◆ How to complete this task ◆
Output all of the entries below precisely as written.

Data section start

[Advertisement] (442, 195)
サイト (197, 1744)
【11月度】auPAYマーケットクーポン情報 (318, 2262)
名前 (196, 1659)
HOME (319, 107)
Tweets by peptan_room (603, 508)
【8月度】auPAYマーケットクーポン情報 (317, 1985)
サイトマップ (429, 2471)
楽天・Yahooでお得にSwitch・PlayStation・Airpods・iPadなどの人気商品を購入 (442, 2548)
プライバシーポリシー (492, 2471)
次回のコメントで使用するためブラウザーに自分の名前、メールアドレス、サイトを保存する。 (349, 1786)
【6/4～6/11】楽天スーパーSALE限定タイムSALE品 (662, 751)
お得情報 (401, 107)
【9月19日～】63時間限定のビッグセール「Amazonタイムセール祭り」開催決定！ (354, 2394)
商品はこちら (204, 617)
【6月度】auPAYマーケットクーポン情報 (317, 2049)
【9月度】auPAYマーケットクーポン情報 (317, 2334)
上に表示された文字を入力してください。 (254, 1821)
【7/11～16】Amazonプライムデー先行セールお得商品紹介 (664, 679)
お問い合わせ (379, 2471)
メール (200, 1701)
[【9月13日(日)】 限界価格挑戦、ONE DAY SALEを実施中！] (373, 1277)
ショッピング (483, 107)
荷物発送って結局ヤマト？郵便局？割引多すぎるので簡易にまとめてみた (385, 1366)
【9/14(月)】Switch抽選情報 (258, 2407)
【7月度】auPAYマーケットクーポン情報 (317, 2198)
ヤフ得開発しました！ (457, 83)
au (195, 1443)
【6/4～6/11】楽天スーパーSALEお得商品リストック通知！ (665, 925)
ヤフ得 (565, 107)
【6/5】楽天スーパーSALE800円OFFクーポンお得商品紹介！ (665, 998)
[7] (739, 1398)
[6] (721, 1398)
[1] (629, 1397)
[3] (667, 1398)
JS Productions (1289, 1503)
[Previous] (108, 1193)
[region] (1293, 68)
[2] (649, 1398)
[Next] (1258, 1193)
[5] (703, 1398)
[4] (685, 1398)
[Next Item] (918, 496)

Data section end

◆ Task result ◆
[Advertisement] (442, 195)
サイト (197, 1744)
【11月度】auPAYマーケットクーポン情報 (318, 2262)
名前 (196, 1659)
HOME (319, 107)
Tweets by peptan_room (603, 508)
【8月度】auPAYマーケットクーポン情報 (317, 1985)
サイトマップ (429, 2471)
楽天・Yahooでお得にSwitch・PlayStation・Airpods・iPadなどの人気商品を購入 (442, 2548)
プライバシーポリシー (492, 2471)
次回のコメントで使用するためブラウザーに自分の名前、メールアドレス、サイトを保存する。 (349, 1786)
【6/4～6/11】楽天スーパーSALE限定タイムSALE品 (662, 751)
お得情報 (401, 107)
【9月19日～】63時間限定のビッグセール「Amazonタイムセール祭り」開催決定！ (354, 2394)
商品はこちら (204, 617)
【6月度】auPAYマーケットクーポン情報 (317, 2049)
【9月度】auPAYマーケットクーポン情報 (317, 2334)
上に表示された文字を入力してください。 (254, 1821)
【7/11～16】Amazonプライムデー先行セールお得商品紹介 (664, 679)
お問い合わせ (379, 2471)
メール (200, 1701)
[【9月13日(日)】 限界価格挑戦、ONE DAY SALEを実施中！] (373, 1277)
ショッピング (483, 107)
荷物発送って結局ヤマト？郵便局？割引多すぎるので簡易にまとめてみた (385, 1366)
【9/14(月)】Switch抽選情報 (258, 2407)
【7月度】auPAYマーケットクーポン情報 (317, 2198)
ヤフ得開発しました！ (457, 83)
au (195, 1443)
【6/4～6/11】楽天スーパーSALEお得商品リストック通知！ (665, 925)
ヤフ得 (565, 107)
【6/5】楽天スーパーSALE800円OFFクーポンお得商品紹介！ (665, 998)
[7] (739, 1398)
[6] (721, 1398)
[1] (629, 1397)
[3] (667, 1398)
JS Productions (1289, 1503)
[Previous] (108, 1193)
[region] (1293, 68)
[2] (649, 1398)
[Next] (1258, 1193)
[5] (703, 1398)
[4] (685, 1398)
[Next Item] (918, 496)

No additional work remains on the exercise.